Document excerpt:
Dates are reported as year/month

b

For some clusters, the P-value increased as the scanning window size widened, thus a range of P-values is presented

Pigs

The number of reported isolates showed an overall increasing trend visually, with a large peak in 1998 and a smaller peak in 1993. The trend in S. Typhimurium was similar. Monthly patterns showed fewer isolates in January and July through September. A cluster of 6 isolates of S. Typhimurium was detected between May 2000 and March 2001 using wide (10- through 12-month) scanning windows; this cluster was not revealed with narrower scanning windows. Salmonella Derby and Infantis did not have significant temporal clusters.

Turkeys

The number of reported isolates showed an overall decreasing trend visually, with peaks in 1991, 1993, and 1999. Monthly patterns showed higher numbers of isolates in January and March through May. As more than one-third of the isolates from turkeys were not serotyped (Table I), cluster detection was not performed.

Discussion

There was an overall increasing trend in the number of Salmonella isolates reported between 1991 and 2001. This observation, and the more common serovars isolated, are similar to results of passive surveillance in Canada between 1983 and 1995 (1,4). Given our objectives to identify unusual clusters, long-term changes (trends), and seasonal patterns, one weakness of our study, and of many passive surveillance systems, is the lack of denominator data. Since we had only numerator data, we could not differentiate between a change in the number of isolates because of submission patterns (7) versus a change in the percentage of samples submitted that were positive. Census data indicate that livestock numbers increased in Alberta between 1996 and 2001, specifically, hens and chickens increased 28%, cattle and calves 11%, pigs 17%, sheep and lambs 18%, and turkeys 3% (19), thus, given a constant submission rate, the increasing trend may be a reflection of an increase in the livestock population in the province. In addition, the laboratory system in Alberta became privatized in 1998 and this change affected the methods and quantity of reporting. Submissions from veterinarians to rule out salmonellosis was one of the services that continued to be offered in the provincial laboratories after routine diagnostics were privatized and this was available at no charge, so veterinarians tended to submit samples for Salmonella culture in that time period (Mary VanderKop, 2003, personal communication). Differences in the microbiological methods used by the various laboratories to isolate Salmonella and changes in those methods over time may have affected the number of positive cultures. While the net effect of these changes is unknown, the sensitivity of detecting Salmonella has presumably improved with time (10), contributing further to the increasing trend in isolates. The reason samples were submitted (diagnostic, monitoring, or outbreak) was not always clear, and up to one-third of the isolates were not serotyped depending on the animal species. Notwithstanding these limitations, although biases likely exist and reasons for submissions vary between animal species and commodities, since Pullorum-Typhoid is a federal reportable disease in poultry, and salmonellosis is a reportable disease in cattle and swine in Alberta, isolates captured through the laboratory diagnostic system gave us information on the serovars present in animals in Alberta.

Required action A: Change "isolates" to "strains" in the Salmonella surveillance excerpt from "Dates are reported" to "significant temporal clusters.".
Required action B: According to the Salmonella surveillance excerpt, by what percentage did the number of pigs in Alberta increase between 1996 and 2001?
Required action C: Continue the Salmonella surveillance excerpt after its last sentence.
The material after this text comes from a separate source.

Records supplied:
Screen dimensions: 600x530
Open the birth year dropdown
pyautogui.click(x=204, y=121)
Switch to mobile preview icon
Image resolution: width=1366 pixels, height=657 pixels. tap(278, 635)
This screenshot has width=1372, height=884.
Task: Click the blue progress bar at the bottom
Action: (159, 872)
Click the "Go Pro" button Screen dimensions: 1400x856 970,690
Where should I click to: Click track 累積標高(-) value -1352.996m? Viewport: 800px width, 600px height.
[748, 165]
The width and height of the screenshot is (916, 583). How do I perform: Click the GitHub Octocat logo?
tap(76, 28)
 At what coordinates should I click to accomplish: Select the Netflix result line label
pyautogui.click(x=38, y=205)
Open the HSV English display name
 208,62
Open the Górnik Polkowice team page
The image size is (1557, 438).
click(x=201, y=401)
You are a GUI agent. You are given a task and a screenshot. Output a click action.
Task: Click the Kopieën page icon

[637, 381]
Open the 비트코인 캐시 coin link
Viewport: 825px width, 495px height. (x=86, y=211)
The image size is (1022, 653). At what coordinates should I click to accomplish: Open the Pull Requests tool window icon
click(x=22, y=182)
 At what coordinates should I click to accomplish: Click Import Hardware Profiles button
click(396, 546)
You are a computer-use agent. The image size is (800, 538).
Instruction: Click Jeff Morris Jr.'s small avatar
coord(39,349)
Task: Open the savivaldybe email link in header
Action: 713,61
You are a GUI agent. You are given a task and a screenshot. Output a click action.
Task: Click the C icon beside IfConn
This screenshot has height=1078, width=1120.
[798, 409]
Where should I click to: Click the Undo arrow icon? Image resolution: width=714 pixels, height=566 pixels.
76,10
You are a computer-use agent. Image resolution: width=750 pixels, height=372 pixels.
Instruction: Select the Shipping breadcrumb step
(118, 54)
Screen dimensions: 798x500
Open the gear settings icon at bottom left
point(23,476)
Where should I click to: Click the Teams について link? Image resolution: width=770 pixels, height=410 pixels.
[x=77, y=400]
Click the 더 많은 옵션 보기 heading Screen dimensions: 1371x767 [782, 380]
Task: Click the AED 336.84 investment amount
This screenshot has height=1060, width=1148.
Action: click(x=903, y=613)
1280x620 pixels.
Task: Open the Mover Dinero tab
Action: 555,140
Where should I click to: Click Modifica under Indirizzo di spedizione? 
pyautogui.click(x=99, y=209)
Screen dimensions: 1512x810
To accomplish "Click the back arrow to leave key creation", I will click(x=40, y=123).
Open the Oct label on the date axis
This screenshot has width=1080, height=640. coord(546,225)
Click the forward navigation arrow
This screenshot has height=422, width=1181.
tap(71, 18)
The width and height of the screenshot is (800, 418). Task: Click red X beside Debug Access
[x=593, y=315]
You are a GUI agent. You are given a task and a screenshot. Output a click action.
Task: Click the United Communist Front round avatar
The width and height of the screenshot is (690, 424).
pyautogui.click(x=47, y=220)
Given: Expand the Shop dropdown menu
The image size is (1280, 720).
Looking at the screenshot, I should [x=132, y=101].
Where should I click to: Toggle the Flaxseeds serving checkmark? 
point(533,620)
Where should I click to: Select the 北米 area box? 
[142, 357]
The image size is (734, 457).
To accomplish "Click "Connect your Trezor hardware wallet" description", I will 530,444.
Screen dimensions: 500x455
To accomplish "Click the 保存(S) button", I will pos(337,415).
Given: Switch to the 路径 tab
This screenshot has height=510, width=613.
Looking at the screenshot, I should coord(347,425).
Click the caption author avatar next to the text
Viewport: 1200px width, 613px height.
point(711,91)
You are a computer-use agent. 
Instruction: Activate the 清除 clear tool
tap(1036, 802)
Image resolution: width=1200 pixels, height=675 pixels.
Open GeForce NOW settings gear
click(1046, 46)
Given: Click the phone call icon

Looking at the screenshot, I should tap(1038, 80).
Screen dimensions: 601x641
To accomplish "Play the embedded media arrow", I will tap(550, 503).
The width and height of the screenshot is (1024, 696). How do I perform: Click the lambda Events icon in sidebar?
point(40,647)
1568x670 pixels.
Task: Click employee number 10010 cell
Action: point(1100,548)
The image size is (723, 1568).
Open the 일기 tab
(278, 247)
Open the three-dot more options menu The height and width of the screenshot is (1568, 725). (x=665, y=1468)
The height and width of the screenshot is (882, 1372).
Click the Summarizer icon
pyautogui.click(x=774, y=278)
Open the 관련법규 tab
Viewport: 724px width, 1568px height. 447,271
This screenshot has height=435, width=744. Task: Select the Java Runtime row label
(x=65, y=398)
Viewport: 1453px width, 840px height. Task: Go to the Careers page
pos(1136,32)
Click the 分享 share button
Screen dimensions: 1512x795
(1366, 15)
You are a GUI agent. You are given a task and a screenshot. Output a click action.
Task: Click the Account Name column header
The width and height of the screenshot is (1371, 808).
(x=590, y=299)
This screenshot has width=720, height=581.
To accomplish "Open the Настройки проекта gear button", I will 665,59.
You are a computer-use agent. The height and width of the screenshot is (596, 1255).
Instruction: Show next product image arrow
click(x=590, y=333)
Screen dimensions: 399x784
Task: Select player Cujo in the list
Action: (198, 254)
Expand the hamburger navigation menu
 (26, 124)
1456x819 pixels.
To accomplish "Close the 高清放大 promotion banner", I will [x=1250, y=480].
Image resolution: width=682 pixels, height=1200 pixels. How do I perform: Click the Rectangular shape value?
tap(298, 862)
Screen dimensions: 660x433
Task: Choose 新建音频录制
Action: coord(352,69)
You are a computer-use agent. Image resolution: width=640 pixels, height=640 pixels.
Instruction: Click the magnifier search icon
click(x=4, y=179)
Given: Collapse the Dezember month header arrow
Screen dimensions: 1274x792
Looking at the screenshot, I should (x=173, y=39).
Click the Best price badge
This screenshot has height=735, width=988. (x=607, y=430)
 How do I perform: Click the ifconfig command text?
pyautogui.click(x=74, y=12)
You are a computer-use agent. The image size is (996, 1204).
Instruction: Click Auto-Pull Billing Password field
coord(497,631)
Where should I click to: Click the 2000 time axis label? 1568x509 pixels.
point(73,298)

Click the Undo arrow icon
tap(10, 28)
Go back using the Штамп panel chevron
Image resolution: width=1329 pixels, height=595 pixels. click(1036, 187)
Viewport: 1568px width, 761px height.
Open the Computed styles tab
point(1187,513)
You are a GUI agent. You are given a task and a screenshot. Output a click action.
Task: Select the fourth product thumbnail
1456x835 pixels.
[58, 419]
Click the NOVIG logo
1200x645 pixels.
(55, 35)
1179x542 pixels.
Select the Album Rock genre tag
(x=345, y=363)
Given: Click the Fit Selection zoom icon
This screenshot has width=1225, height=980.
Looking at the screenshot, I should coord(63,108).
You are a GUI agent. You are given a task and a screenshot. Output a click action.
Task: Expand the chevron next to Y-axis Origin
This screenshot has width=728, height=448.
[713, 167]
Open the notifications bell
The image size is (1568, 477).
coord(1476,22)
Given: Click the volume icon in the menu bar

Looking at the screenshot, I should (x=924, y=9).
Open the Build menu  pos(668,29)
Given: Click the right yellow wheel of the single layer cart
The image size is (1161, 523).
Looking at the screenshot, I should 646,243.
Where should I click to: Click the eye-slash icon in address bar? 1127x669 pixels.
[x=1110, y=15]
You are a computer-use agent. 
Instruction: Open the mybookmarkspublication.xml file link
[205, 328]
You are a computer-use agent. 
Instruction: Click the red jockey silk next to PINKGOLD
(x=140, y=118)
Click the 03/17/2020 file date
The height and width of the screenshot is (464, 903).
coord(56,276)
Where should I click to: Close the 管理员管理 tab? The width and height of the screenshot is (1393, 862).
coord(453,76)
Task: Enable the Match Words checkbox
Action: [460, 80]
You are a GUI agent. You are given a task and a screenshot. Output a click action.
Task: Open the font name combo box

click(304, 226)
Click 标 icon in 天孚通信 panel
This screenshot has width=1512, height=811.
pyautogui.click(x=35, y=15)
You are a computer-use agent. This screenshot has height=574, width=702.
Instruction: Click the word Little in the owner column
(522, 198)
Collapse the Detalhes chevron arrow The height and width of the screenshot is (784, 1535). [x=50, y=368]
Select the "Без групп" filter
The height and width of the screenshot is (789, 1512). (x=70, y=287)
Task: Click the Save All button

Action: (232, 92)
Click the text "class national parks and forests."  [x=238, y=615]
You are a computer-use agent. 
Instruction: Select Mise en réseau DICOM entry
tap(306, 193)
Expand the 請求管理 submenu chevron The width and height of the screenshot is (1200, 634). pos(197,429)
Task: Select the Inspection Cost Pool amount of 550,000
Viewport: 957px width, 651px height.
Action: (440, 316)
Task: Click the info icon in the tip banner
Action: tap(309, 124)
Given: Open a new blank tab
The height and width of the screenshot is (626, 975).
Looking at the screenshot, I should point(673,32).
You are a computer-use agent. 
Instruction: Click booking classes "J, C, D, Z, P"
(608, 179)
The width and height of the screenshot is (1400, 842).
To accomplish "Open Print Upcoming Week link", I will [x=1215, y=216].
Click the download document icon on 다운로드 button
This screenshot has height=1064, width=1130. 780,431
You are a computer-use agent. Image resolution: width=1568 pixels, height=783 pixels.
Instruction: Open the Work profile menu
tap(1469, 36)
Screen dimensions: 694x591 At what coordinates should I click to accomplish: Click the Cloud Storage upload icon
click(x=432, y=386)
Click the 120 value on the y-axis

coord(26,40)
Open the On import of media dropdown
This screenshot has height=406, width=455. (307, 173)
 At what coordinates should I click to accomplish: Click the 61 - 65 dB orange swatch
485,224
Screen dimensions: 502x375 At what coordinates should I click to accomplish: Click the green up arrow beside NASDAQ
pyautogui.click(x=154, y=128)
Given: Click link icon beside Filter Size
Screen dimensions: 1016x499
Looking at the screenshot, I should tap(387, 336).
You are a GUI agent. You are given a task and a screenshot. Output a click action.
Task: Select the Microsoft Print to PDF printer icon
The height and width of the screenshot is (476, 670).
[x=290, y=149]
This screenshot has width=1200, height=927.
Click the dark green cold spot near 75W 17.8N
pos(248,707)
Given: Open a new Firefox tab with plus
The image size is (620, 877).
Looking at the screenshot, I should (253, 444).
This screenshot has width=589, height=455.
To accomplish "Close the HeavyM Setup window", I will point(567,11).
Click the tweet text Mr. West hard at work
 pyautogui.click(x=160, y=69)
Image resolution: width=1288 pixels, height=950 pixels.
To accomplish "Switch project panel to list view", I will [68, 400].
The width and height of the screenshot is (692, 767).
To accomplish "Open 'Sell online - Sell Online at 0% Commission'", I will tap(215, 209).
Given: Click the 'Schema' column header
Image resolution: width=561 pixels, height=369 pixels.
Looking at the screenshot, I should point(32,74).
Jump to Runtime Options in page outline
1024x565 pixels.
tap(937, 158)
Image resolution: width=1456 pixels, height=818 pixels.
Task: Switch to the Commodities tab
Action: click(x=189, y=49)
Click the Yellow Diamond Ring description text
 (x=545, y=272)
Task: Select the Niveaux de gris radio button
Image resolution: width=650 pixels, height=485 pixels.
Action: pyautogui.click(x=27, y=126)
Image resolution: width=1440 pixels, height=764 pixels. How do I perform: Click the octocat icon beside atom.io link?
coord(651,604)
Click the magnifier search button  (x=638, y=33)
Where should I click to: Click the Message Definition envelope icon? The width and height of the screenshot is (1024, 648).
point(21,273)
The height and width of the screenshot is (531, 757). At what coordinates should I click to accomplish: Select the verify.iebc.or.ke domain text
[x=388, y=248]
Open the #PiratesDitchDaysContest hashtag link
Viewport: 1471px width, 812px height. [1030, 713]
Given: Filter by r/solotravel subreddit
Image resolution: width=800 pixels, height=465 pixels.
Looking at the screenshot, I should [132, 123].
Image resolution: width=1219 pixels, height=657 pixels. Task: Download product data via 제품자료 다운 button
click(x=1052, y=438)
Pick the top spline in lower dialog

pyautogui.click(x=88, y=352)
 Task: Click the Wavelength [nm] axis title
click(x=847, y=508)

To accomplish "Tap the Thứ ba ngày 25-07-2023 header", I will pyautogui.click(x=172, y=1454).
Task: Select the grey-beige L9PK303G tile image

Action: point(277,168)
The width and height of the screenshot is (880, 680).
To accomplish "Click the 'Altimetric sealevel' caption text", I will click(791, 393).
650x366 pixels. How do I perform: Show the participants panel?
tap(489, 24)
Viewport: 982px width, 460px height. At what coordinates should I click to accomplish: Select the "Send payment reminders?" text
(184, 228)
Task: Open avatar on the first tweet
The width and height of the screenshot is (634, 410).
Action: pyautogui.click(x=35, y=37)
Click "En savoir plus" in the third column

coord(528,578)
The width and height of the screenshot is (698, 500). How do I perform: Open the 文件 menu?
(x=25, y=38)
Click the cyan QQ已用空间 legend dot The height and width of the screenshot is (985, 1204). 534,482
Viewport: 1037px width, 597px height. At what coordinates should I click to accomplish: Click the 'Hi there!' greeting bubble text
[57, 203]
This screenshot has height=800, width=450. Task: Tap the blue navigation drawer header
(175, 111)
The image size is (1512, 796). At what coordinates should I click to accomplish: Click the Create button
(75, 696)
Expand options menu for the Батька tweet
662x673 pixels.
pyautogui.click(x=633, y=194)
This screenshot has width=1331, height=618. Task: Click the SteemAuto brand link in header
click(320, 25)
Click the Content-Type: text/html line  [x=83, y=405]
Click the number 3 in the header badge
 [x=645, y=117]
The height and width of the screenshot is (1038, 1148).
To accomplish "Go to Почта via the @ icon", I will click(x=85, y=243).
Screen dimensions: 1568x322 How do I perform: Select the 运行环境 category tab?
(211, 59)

Task answer A:
Dates are reported as year/month

b

For some clusters, the P-value increased as the scanning window size widened, thus a range of P-values is presented

Pigs

The number of reported strains showed an overall increasing trend visually, with a large peak in 1998 and a smaller peak in 1993. The trend in S. Typhimurium was similar. Monthly patterns showed fewer strains in January and July through September. A cluster of 6 strains of S. Typhimurium was detected between May 2000 and March 2001 using wide (10- through 12-month) scanning windows; this cluster was not revealed with narrower scanning windows. Salmonella Derby and Infantis did not have significant temporal clusters.

Task answer B: 17%

Task answer C:
More than 90% of the S. Heidelberg, Hadar, Kentucky, and Thompson isolates were obtained from chicken sources, with S. Heidelberg and Kentucky showing increasing trends over time. Approximately two-thirds of the S. Heidelberg, Hadar, and Thompson isolates, and 95% of the S. Kentucky isolates from chickens were from monitoring programs (PHP), indicating that while these serovars can cause illness in the birds, the majority of these isolates likely reflect the background subclinical infection status of chickens. Since the majority of samples from the PHP are from broiler breeder flocks, with only a few layer breeder flocks (Mary VanderKop, 2003, personal communication), investigation of the broiler breeder industry may assist in reducing the potential for human illness from these serovars. For example, results of passive surveillance in Canada (1995) have shown that S. Heidelberg and Hadar isolates were primarily from poultry sources, and the majority of the chicken isolates were from food products and the environment, with a lesser proportion from the birds themselves (4). Further, S. Kentucky and Heidelberg were the most common serovars identified in 1998 to 1999 by the United States Department of Agriculture survey of large broiler Hazard Analysis and Critical Control Point plants (broiler carcass rinse samples) (20), emphasizing the importance of these serovars in chicken products.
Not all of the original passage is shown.